• [Text block]
▬▬▬
A new low-cost iPhone is coming in March—and it’s a smart move for Apple

[Photos: Flickr user Kārlis Dambrāns; Sharon McCutcheon/Unsplash]

BY Mark Sullivan3 minute read

There’s a side of Apple these days that’s less about purity and exclusivity and “think different” and more about business. Case in point is a new low-cost iPhone that’ll very likely be announced in March.

Several publications and a few analysts have already predicted that Apple will announce a new sub-$500 iPhone, which may be called either the iPhone SE 2 or the iPhone 9. My own sources near the iPhone supply chain tell me that parts production for the new phone is now ramping up.

One source believes the new phone will likely sell at $399, roughly the same price as the first iPhone SE. Analysts say Apple needs a lower-cost device to have a better chance of competing in the Indian market, which is huge but also accustomed to paying less than $200 for Android phones. The new phone, one source told me, might also bolster Apple’s phone offering in China. That market is also huge, but very competitive, and Apple has had trouble winning and keeping market share.
▬▬▬
• [Challenges]
1. Rewrite the stretch of the iPhone article from "There’s a side" through "now ramping up.", swapping "publications" for "outlets".
2. Extend the iPhone article by writing what comes after its final sentence.
The lines after the iPhone article come from an unrelated source.

• [Information shown]
▬▬▬
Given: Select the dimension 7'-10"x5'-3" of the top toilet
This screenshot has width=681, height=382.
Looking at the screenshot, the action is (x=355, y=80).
▬▬▬
• [Per-task outputs]
1.
There’s a side of Apple these days that’s less about purity and exclusivity and “think different” and more about business. Case in point is a new low-cost iPhone that’ll very likely be announced in March.

Several outlets and a few analysts have already predicted that Apple will announce a new sub-$500 iPhone, which may be called either the iPhone SE 2 or the iPhone 9. My own sources near the iPhone supply chain tell me that parts production for the new phone is now ramping up.

2.
But Apple’s motivation for an upgraded low-cost phone might be more global. A radically lower-priced iPhone, with the right components and features, could be tempting for a whole group of people that previously couldn’t afford an iPhone. This may include younger people with less disposable income who may use cheaper Android phones and people who bought older iPhones on the used market.

In 2016, Apple released the $399 iPhone SE, which sold reasonably well, but then quietly discontinued the device in September 2018. The company took another step toward this market with 2018’s iPhone XR ($749) and 2019’s iPhone 11 ($699). Both of those phones cost considerably more than the SE, and while they offer fast processors they don’t have the same display quality of higher-priced iPhones.

The new low-priced phone is expected to take a similar, scaled-back approach. It’ll very likely rely on components Apple has been using for years, like the fingerprint reader built into the physical home button. The new phone probably won’t use the FaceID facial recognition technology, which involves a relatively expensive laser chip and sensor. Apple will be able to cut costs by reusing a phone design, possibly one borrowed from the iPhone 8. The new phone is expected to have a 4.9-inch display.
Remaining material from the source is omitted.